There are still aircraft flying today that were designed totally using analog computers.
Hybrid digital/analog computers took over from them in the mid 60’s.
The hydrid computers are still being built and doing serious aero simulation work today…
http://piofree.com/aircraft_ground_test.htm
Thankfully, you don’t have to use patch cords any more.
Do these 64-bit comps still use the directory/table (Possibly even a third higher level) scheme for paging?
Seems that for such a large address space you’re going to have to maintain some very large structures in memory to describe it. Is it a significant amount? I know memory is pretty cheap and all these days so it might not matter as much.
As for analogue vs digital. What about light (I know someone somewhere has been working on this one)?
Let’s say you have a few hundred input frequencies, a sensitive detector and some incredibly clever work with prisms and silicates (All of which is beyond me :>) then you could have a few hundred signals passing through the processor at the same time.

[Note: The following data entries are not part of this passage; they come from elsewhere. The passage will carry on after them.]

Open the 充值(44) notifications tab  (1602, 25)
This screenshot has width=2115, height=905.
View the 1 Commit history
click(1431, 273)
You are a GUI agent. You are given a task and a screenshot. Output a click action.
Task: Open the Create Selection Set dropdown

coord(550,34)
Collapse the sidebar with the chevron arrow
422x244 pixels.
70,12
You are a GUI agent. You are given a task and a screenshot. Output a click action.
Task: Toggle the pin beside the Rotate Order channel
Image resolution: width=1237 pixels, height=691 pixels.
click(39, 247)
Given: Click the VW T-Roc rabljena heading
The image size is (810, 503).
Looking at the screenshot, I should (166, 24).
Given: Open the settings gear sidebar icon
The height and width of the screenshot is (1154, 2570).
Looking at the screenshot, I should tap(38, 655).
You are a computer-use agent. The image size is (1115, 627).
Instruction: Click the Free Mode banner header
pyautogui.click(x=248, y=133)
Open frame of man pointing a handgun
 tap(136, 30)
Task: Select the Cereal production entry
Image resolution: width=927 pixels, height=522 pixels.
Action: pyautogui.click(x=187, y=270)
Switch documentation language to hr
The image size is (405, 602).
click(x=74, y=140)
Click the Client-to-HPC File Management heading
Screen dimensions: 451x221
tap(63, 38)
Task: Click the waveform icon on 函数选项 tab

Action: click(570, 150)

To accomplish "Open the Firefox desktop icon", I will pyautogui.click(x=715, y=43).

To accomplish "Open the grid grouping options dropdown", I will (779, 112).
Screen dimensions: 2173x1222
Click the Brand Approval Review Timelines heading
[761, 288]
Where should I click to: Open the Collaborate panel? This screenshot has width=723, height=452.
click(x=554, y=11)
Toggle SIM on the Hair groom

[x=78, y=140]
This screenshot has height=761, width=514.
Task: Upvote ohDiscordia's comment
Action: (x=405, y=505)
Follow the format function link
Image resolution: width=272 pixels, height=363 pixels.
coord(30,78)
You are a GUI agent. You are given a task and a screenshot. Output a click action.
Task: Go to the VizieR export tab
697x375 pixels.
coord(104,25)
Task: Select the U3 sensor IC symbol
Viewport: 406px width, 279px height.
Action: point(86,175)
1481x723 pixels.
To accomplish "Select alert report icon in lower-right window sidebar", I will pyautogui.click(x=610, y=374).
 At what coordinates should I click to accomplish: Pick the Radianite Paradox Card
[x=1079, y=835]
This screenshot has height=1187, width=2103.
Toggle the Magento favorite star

Seeing as it’s low powered light the heat problem goes away, the speed problem goes away, and everyone’s happy. Hmm, how to construct a NAND with light beams…nice dream :>
“As for analogue vs digital. What about light (I know someone somewhere has been working on this one)?”
What about it? Light is an analoge entity that can be used to represent digital data. So far optic computers are used to replace transmission lines, but they are still digital in nature.
” Seeing as it’s low powered light the heat problem goes away, the speed problem goes away, and everyone’s happy.”
First you still have to excite those elements to give off photons, i.e. you have to turn “on” the light source. That takes energy, i.e. you have a source for heat production/dissipation.
Second you still have switching elements, and thus there is your speed trap.
Remember your circuit is only as fast as your slowest component in the pipeline, hence you have to be careful where your bottlenecks are.
“I agree with Mr. Seibt. Once Microsoft releases an AMD64 version of its server OS, I think the market will switch to 64-bit computing in a hurry.”
Yeah…and all us admins and support personnel will have to support 16, 32, and 64-bit applications in one way or another. Maybe very few 16’s any more, but there are a lot of non-corporate users who still have 16-bit programs running on 95, 98, and ME that won’t run on anything newer.
Linux folks will just fix and re-compile.